• _REQUIREMENT_
With pictures excluded, copy word for word the lines in the data below from the line containing "Open the Export menu" through the line containing "Task: Expand the".

• _Saved data entries_
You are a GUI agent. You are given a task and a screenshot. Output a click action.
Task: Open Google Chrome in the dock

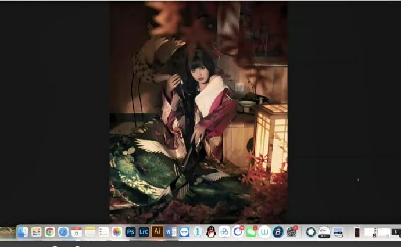tap(50, 232)
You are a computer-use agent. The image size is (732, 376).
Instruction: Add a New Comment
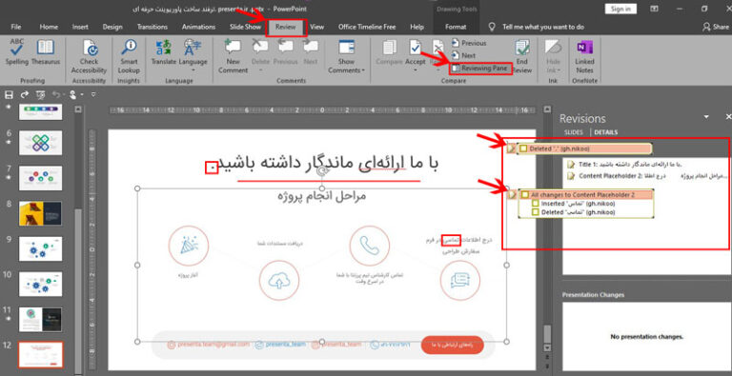(233, 56)

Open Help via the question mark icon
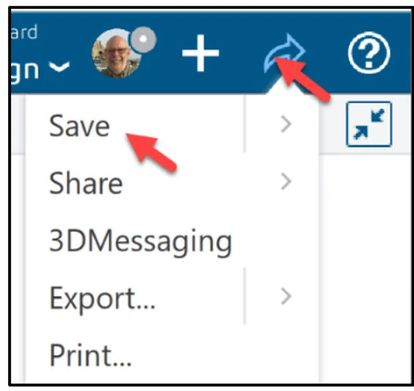coord(369,53)
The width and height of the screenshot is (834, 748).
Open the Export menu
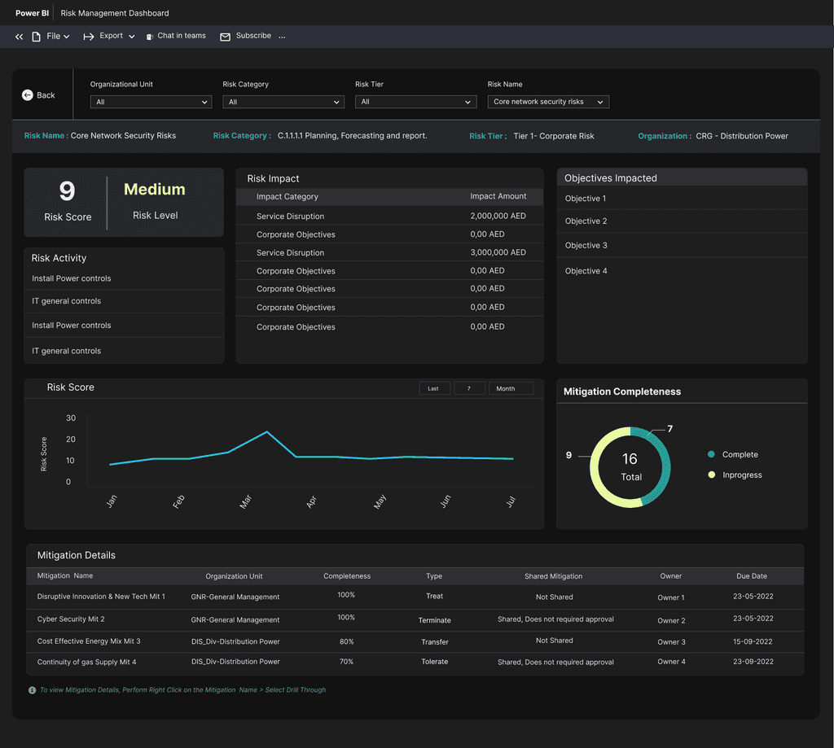click(x=112, y=36)
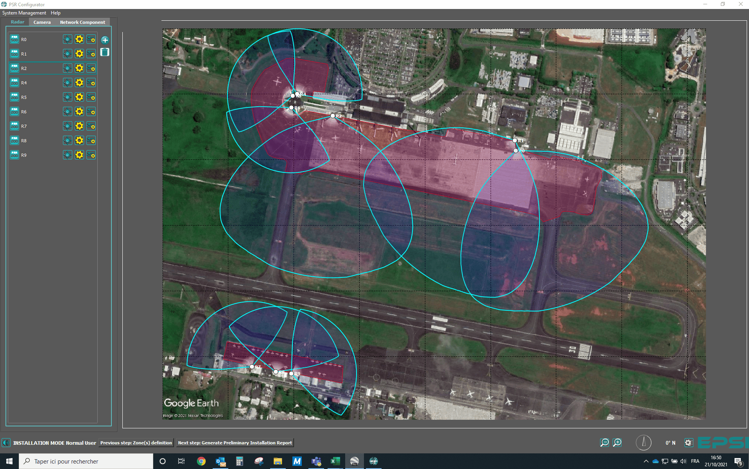Click the delete radar trash icon
Viewport: 749px width, 469px height.
pos(105,52)
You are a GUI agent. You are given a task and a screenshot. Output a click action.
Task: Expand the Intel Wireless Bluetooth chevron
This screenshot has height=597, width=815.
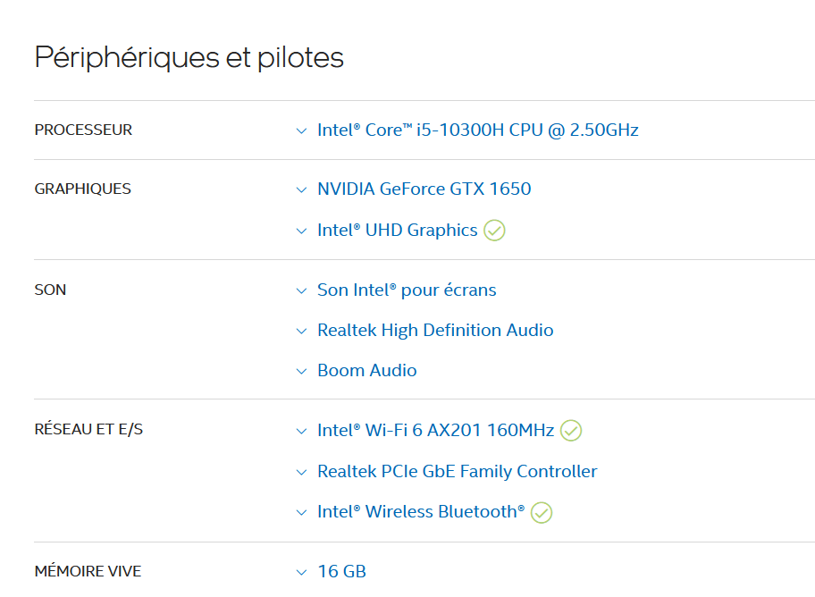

• _THE COMPLETED TASK_
Open the Export menu
click(x=112, y=36)
Click the delete radar trash icon
Viewport: 749px width, 469px height.
pos(105,52)
You are a GUI agent. You are given a task and a screenshot. Output a click action.
Task: Expand the Intel Wireless Bluetooth chevron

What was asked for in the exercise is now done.